Abstract
WE opened this little pamphlet in the hope of finding in it a new contribution to the literature of the self-fertilisation and cross-fertilisation of plants, but were disappointed to discover that it consisted of little besides a résumé of the labours of others in this field. The instances in which the self-fertilisation of hermaphrodite flowers is prevented by the fact that the stigma and the stamens ripen at different times, are mostly taken from Prof.

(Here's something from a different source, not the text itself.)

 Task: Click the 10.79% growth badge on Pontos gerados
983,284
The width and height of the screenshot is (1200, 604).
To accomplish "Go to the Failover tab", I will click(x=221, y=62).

Hildebrand's “Die Geschlechter-Vertheilung bei den Pflanzen,” and from that botanist's contributions to the “Botanische Zeitung.” On the laws of dimorphism and trimorphism we have little but the examples so elaborately worked out by Mr. Darwin in the genera Linum, Primula, and Lythrum. It is singular that from the time that Sprengel first called attention to the provisions, which favour cross-fertilisation in plants, now more than seventy years since, so little had been done in this field until the researches of the two eminent botanists above named, and even now they have so few fellow-labourers. There is no department of physiological botany more beneath the eye of very dweller in the country, or of any one who possesses a garden, none which presents so many points of interest even to the casual observer, and so many illustrations for the advocate of the doctrine of “design,” and none in which a careful series of observations would be more fertile in results of importance. If country botanists would bestow a portion of the energy which has been wasted in mere collecting, and the eradication of rare plants from their native haunts, on systematic physiological observations, the gain to genuine science would be immense.
Das Gesetz der vermiedenen Selbstbefruchtung bei den höheren Pflanzen.